In 2004, the venture capital arm of the Boston-based Advent International private equity company invested in series-A preferred stock and the board of directors were changed to provide Advent with two board of directors positions. This lasted throughout the remaining lifespan of the company.

During the next five years, the company developed important BERTScope products with integrated stressed-eye and physical-layer testing capability, and introduced innovative accessory products including the Digital Preemphasis Processor and Clock Recovery that led the market. It increased investments in sales channel and marketing activities and was successful at establishing BERTScope as an important brand in high-speed BERT test.

Acquisition by Danaher-Tektronix

In 2008, the largest maker of Oscilloscopes in the United States, Tektronix, of Beaverton, Oregon and SyntheSys Research signed an OEM agreement to sell the SyntheSys Research CR12500 clock-recovery instrument through Tektronix's sales channel. This was important because Tektronix sold an equivalent-time (‘sampling’) form of oscilloscope that required a very good time reference input, and contemporary high-speed signals were outpacing the existing Tektronix clock-recovery capabilities. The Tektronix engineers, sales engineers, and customers were pleased with the high-performance of the SyntheSys Research clock-recovery units. This relationship provided both organizations some view into the other, and as BERT testing became an important feature for high-speed customers, and because Tektronix did not possess their own BERT test instrument, in 2009, the two companies initiated merger discussions that were finalized early in 2010 with an acquisition.[9][10][11]

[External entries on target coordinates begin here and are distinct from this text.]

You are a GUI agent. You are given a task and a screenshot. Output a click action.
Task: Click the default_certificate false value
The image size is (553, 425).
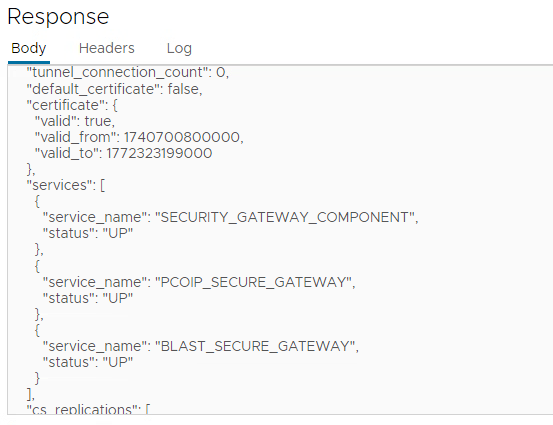tap(185, 89)
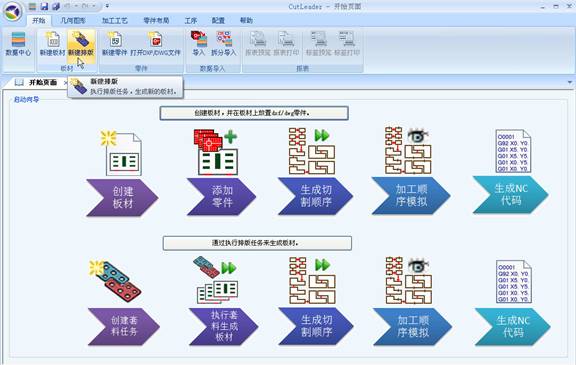Open a DXF/DWG file from the ribbon
576x365 pixels.
[155, 44]
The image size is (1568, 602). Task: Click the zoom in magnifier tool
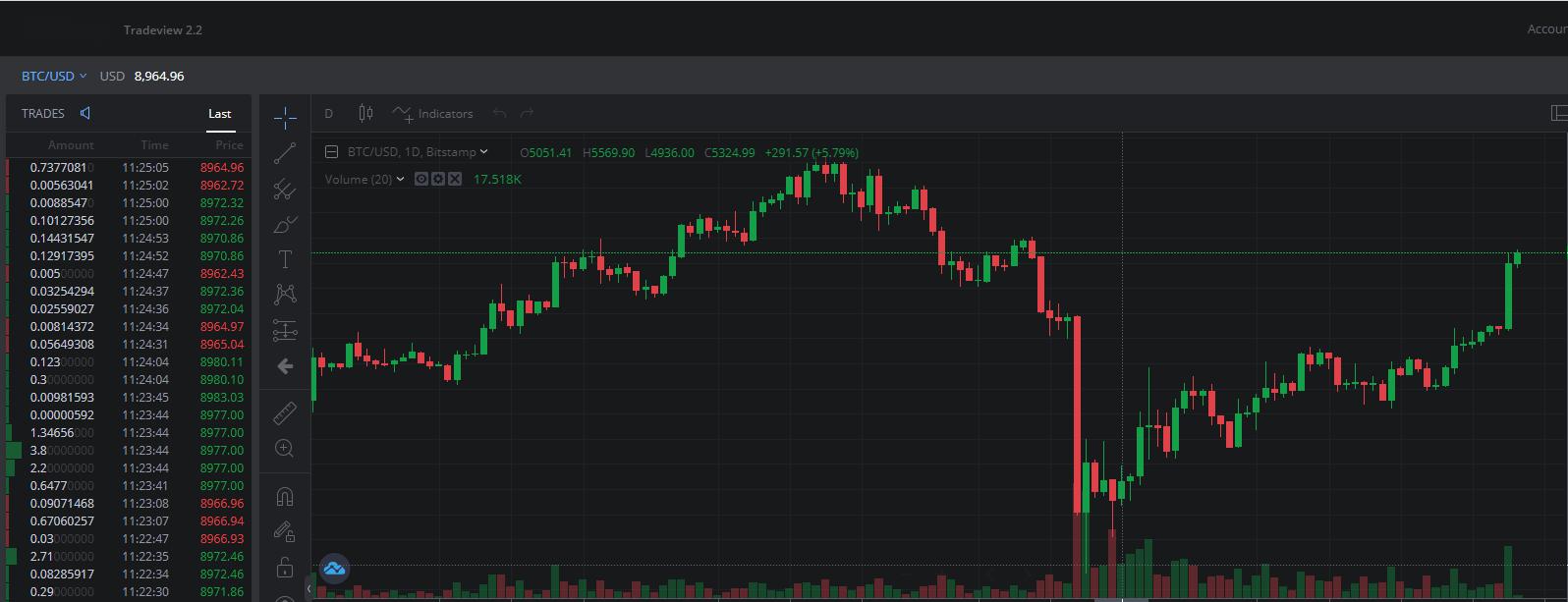(285, 449)
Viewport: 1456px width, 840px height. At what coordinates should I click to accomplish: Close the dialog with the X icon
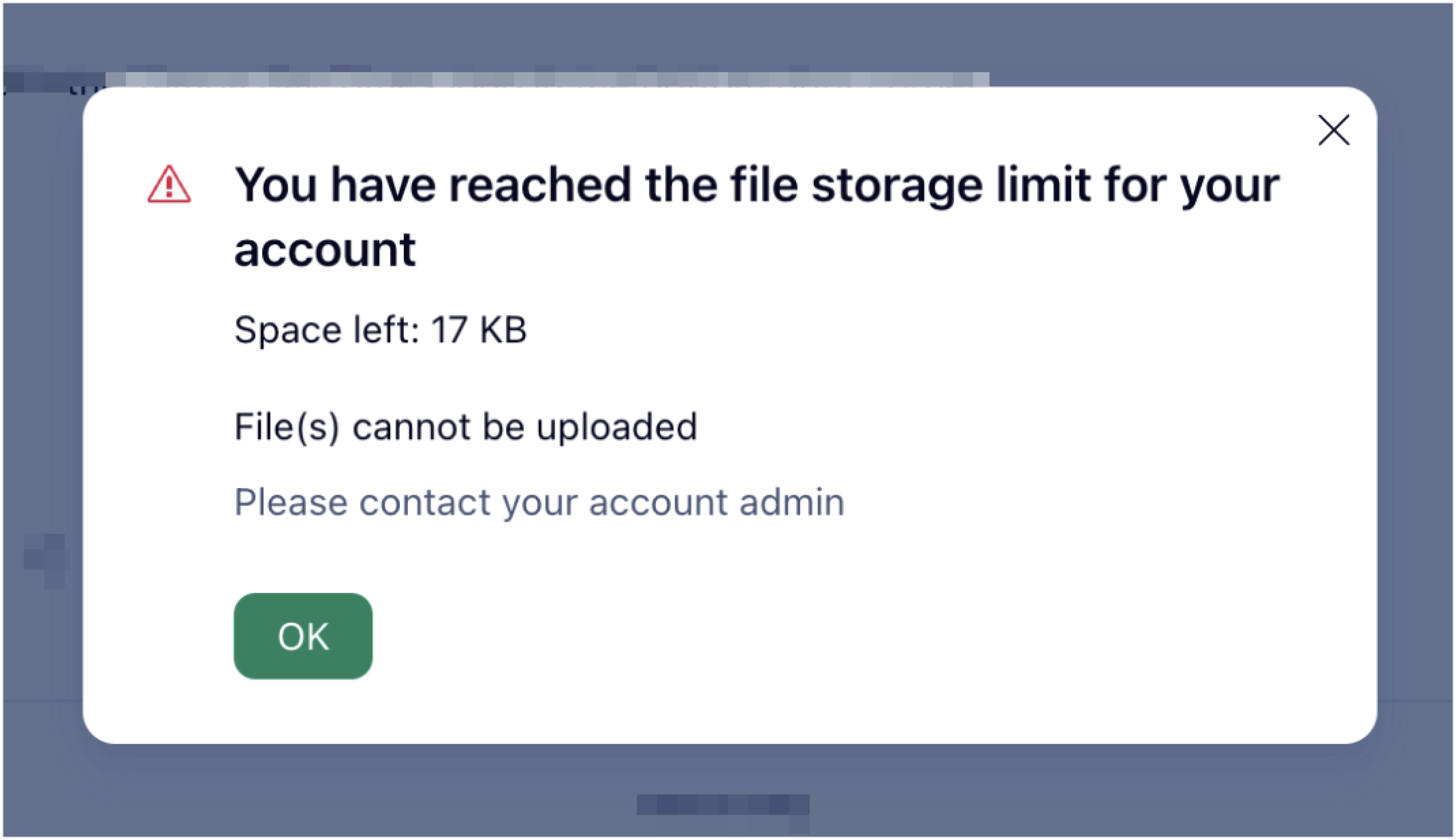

Within Tektronix, Brian Reich, was the main proponent of the acquisition, and he became the general manager responsible for the successful business and technical integration of SyntheSys Research into the high-performance oscilloscopes division of Tektronix. Other hands-on roles were fulfilled by Dan Morgan, Joy Conley, John Calvin, and Jit-loke Lim. During the transition, SyntheSys Research product manufacturing was moved to Oregon, and engineering and sales were moved into a newly opened Tektronix Silicon Valley design center in Santa Clara, California.[12]